## REQUIRED ACTION
All of the entries below are to be copied word for word.

(Stored records)
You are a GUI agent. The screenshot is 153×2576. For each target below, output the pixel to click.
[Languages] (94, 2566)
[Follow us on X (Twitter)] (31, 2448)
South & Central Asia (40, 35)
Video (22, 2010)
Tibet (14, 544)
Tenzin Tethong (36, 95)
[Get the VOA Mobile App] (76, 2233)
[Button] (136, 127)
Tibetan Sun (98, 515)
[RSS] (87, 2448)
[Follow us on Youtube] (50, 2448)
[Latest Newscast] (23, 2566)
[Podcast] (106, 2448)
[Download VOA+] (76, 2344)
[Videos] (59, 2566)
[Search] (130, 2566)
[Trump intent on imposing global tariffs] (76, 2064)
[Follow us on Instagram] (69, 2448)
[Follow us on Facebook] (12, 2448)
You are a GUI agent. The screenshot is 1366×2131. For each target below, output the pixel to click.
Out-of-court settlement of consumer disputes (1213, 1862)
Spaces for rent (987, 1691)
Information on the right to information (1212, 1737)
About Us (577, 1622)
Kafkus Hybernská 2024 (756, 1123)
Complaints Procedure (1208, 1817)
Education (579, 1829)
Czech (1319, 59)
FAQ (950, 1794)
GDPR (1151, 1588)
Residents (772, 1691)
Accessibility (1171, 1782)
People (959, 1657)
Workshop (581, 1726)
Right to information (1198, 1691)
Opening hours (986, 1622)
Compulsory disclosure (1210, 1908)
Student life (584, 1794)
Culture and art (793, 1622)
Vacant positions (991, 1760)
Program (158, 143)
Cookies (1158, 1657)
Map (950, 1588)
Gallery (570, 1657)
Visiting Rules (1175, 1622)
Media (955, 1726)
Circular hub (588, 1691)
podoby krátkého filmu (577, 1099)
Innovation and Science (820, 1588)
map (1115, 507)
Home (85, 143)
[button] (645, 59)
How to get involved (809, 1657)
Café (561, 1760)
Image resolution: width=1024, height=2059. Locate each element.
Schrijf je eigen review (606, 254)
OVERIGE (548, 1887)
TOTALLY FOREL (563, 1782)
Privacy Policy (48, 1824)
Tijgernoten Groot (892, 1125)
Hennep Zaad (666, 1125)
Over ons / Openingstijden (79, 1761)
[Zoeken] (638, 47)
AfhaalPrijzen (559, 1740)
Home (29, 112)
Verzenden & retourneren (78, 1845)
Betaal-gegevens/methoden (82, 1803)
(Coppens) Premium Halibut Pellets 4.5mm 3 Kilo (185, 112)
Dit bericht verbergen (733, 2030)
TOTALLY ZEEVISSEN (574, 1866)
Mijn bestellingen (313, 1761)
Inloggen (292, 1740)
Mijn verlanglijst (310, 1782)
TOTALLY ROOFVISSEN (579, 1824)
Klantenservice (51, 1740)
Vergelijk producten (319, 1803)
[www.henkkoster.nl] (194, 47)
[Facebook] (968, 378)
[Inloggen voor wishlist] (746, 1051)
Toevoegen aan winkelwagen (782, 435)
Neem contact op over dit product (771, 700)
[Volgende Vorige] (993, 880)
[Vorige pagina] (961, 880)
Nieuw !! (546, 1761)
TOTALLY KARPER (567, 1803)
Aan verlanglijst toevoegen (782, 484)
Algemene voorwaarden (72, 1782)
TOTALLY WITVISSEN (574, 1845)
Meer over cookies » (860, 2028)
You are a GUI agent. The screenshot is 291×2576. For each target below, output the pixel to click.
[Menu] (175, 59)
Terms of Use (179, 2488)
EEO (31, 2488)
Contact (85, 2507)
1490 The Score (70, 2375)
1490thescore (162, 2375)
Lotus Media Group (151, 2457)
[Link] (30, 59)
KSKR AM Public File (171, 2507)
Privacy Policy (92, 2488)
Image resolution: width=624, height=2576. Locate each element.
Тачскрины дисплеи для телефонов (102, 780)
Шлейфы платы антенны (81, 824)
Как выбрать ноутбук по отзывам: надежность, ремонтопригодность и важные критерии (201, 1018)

## SOLUTION TO THIS TASK
You are a GUI agent. The screenshot is 153×2576. For each target below, output the pixel to click.
[Languages] (94, 2566)
[Follow us on X (Twitter)] (31, 2448)
South & Central Asia (40, 35)
Video (22, 2010)
Tibet (14, 544)
Tenzin Tethong (36, 95)
[Get the VOA Mobile App] (76, 2233)
[Button] (136, 127)
Tibetan Sun (98, 515)
[RSS] (87, 2448)
[Follow us on Youtube] (50, 2448)
[Latest Newscast] (23, 2566)
[Podcast] (106, 2448)
[Download VOA+] (76, 2344)
[Videos] (59, 2566)
[Search] (130, 2566)
[Trump intent on imposing global tariffs] (76, 2064)
[Follow us on Instagram] (69, 2448)
[Follow us on Facebook] (12, 2448)
You are a GUI agent. The screenshot is 1366×2131. For each target below, output the pixel to click.
Out-of-court settlement of consumer disputes (1213, 1862)
Spaces for rent (987, 1691)
Information on the right to information (1212, 1737)
About Us (577, 1622)
Kafkus Hybernská 2024 (756, 1123)
Complaints Procedure (1208, 1817)
Education (579, 1829)
Czech (1319, 59)
FAQ (950, 1794)
GDPR (1151, 1588)
Residents (772, 1691)
Accessibility (1171, 1782)
People (959, 1657)
Workshop (581, 1726)
Right to information (1198, 1691)
Opening hours (986, 1622)
Compulsory disclosure (1210, 1908)
Student life (584, 1794)
Culture and art (793, 1622)
Vacant positions (991, 1760)
Program (158, 143)
Cookies (1158, 1657)
Map (950, 1588)
Gallery (570, 1657)
Visiting Rules (1175, 1622)
Media (955, 1726)
Circular hub (588, 1691)
podoby krátkého filmu (577, 1099)
Innovation and Science (820, 1588)
map (1115, 507)
Home (85, 143)
[button] (645, 59)
How to get involved (809, 1657)
Café (561, 1760)
Image resolution: width=1024, height=2059. Locate each element.
Schrijf je eigen review (606, 254)
OVERIGE (548, 1887)
TOTALLY FOREL (563, 1782)
Privacy Policy (48, 1824)
Tijgernoten Groot (892, 1125)
Hennep Zaad (666, 1125)
Over ons / Openingstijden (79, 1761)
[Zoeken] (638, 47)
AfhaalPrijzen (559, 1740)
Home (29, 112)
Verzenden & retourneren (78, 1845)
Betaal-gegevens/methoden (82, 1803)
(Coppens) Premium Halibut Pellets 4.5mm 3 Kilo (185, 112)
Dit bericht verbergen (733, 2030)
TOTALLY ZEEVISSEN (574, 1866)
Mijn bestellingen (313, 1761)
Inloggen (292, 1740)
Mijn verlanglijst (310, 1782)
TOTALLY ROOFVISSEN (579, 1824)
Klantenservice (51, 1740)
Vergelijk producten (319, 1803)
[www.henkkoster.nl] (194, 47)
[Facebook] (968, 378)
[Inloggen voor wishlist] (746, 1051)
Toevoegen aan winkelwagen (782, 435)
Neem contact op over dit product (771, 700)
[Volgende Vorige] (993, 880)
[Vorige pagina] (961, 880)
Nieuw !! (546, 1761)
TOTALLY KARPER (567, 1803)
Aan verlanglijst toevoegen (782, 484)
Algemene voorwaarden (72, 1782)
TOTALLY WITVISSEN (574, 1845)
Meer over cookies » (860, 2028)
You are a GUI agent. The screenshot is 291×2576. For each target below, output the pixel to click.
[Menu] (175, 59)
Terms of Use (179, 2488)
EEO (31, 2488)
Contact (85, 2507)
1490 The Score (70, 2375)
1490thescore (162, 2375)
Lotus Media Group (151, 2457)
[Link] (30, 59)
KSKR AM Public File (171, 2507)
Privacy Policy (92, 2488)
Image resolution: width=624, height=2576. Locate each element.
Тачскрины дисплеи для телефонов (102, 780)
Шлейфы платы антенны (81, 824)
Как выбрать ноутбук по отзывам: надежность, ремонтопригодность и важные критерии (201, 1018)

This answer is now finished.